### PROBLEM DESCRIPTION
Please copy each line of the records below that includes the word "link".

Start of WORKING DATA

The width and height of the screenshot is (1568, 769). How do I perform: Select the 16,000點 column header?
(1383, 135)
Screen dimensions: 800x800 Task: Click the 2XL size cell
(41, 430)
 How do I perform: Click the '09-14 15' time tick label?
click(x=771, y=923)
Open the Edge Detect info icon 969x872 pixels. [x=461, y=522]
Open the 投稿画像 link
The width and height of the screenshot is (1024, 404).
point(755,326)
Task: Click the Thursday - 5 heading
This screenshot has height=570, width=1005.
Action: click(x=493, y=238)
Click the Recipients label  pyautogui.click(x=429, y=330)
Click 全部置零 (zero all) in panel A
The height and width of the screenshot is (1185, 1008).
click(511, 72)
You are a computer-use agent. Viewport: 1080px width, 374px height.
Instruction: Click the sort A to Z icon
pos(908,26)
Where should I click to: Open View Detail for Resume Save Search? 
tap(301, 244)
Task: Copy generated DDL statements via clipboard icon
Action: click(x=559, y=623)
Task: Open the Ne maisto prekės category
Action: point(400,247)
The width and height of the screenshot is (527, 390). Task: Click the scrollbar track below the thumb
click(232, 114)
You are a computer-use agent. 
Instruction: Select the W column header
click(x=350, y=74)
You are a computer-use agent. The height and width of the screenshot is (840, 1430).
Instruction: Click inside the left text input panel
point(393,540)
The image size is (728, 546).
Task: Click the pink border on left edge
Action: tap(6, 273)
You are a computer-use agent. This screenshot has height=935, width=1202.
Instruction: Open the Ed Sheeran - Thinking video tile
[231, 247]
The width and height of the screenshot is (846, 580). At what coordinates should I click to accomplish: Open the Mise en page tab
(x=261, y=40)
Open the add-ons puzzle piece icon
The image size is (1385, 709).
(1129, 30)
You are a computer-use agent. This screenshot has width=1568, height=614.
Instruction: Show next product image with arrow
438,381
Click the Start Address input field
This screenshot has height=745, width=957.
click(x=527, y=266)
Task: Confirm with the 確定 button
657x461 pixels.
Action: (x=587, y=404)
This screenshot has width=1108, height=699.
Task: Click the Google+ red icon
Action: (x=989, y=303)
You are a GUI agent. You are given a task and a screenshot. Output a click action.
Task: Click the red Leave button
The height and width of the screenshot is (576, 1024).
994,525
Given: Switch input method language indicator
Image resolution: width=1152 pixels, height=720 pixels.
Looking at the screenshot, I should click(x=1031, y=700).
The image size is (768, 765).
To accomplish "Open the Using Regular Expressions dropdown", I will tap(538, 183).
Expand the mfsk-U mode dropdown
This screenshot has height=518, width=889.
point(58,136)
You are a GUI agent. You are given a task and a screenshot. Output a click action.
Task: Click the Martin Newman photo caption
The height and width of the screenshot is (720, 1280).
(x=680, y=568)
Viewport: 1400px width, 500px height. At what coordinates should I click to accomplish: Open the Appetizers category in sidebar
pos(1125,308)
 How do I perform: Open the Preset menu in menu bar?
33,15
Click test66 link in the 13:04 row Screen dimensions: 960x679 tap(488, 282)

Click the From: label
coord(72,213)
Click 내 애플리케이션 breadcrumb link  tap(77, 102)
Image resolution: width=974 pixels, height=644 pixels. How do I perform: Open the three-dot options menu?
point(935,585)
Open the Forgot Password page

End of WORKING DATA

### TASK SOLUTION
Open the 投稿画像 link
Click test66 link in the 13:04 row Screen dimensions: 960x679 tap(488, 282)
Click 내 애플리케이션 breadcrumb link  tap(77, 102)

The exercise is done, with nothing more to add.